__WHAT IS REQUIRED__: Repeat word for word the lines from the one containing "Task: Toggle the" to the end of the material below, and leave all pictures out.

--- INPUT DATA ---

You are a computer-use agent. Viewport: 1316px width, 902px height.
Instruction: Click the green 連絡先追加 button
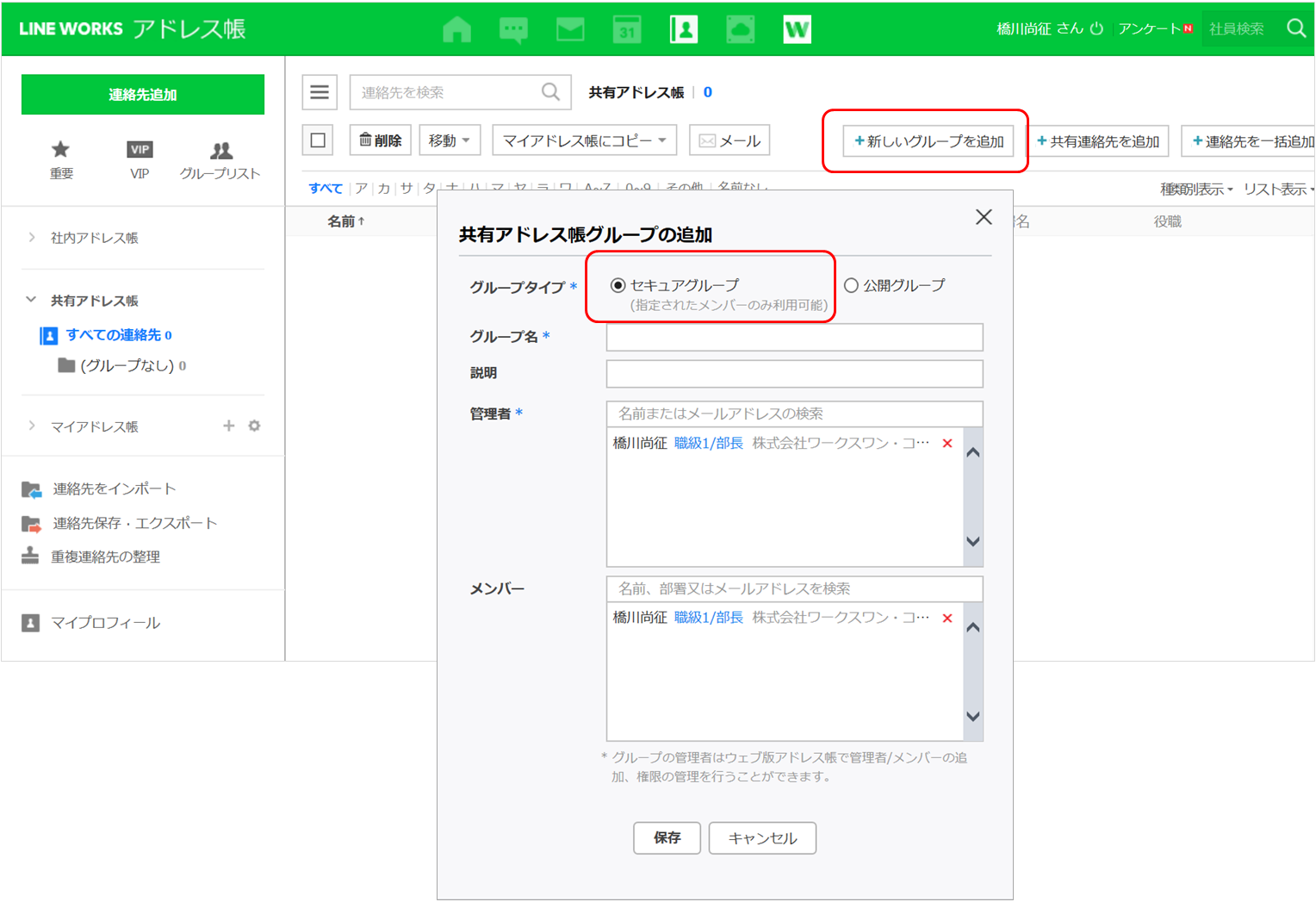(x=143, y=95)
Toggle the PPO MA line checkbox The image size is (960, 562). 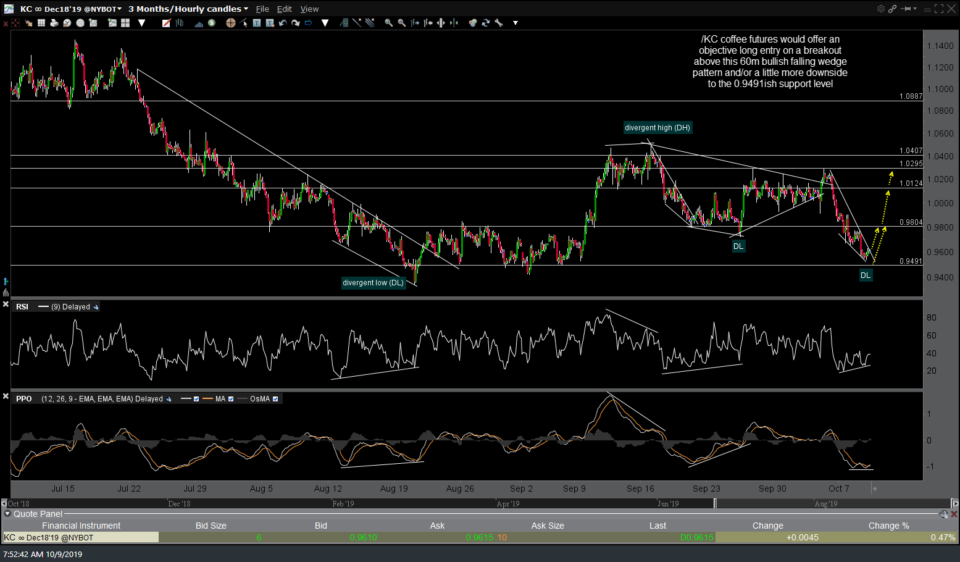(231, 399)
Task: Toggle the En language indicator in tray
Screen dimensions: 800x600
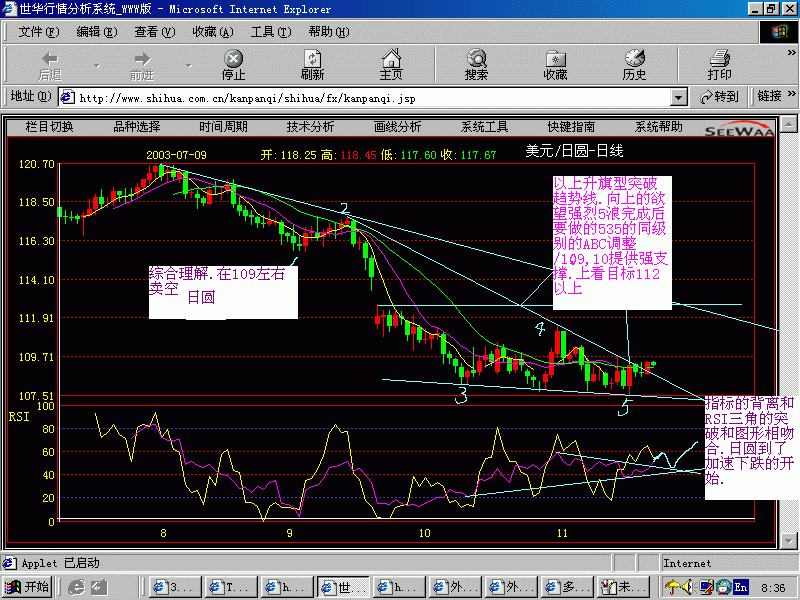Action: [x=741, y=587]
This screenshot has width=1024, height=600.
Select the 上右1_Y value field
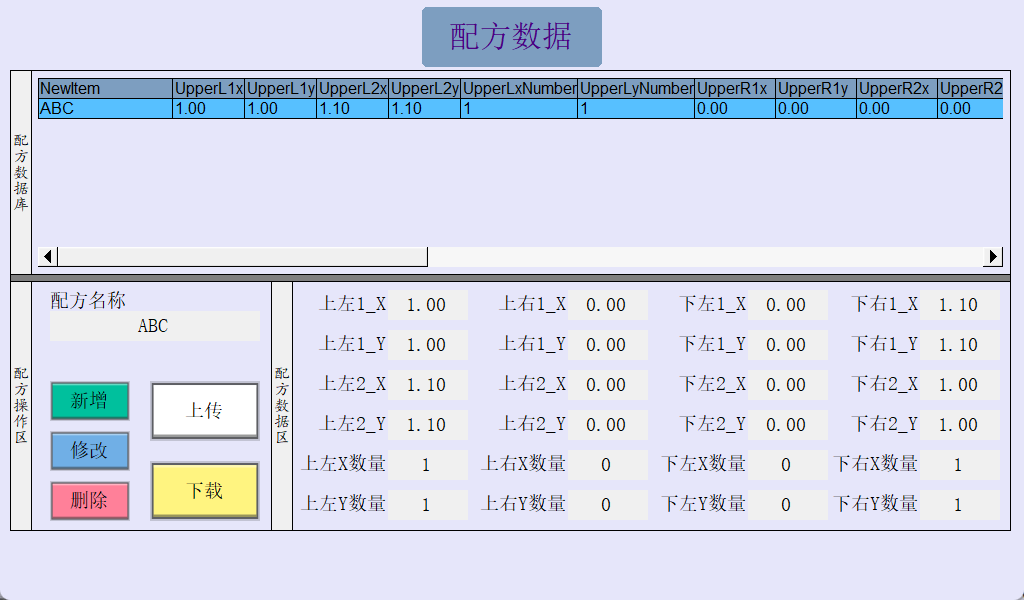click(x=607, y=345)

---

__ANSWER TO THIS EXERCISE__:
Task: Toggle the En language indicator in tray
Screen dimensions: 800x600
Action: [x=741, y=587]
This screenshot has width=1024, height=600.
Select the 上右1_Y value field
click(x=607, y=345)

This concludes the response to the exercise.